Task statement: Nothing but the data itself, reproduced exactly, is the expected answer.
%%
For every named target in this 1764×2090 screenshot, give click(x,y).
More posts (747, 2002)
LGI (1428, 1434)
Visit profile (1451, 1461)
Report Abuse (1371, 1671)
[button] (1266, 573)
%%
Result for this task:
For every named target in this 1764×2090 screenshot, give click(x,y).
More posts (747, 2002)
LGI (1428, 1434)
Visit profile (1451, 1461)
Report Abuse (1371, 1671)
[button] (1266, 573)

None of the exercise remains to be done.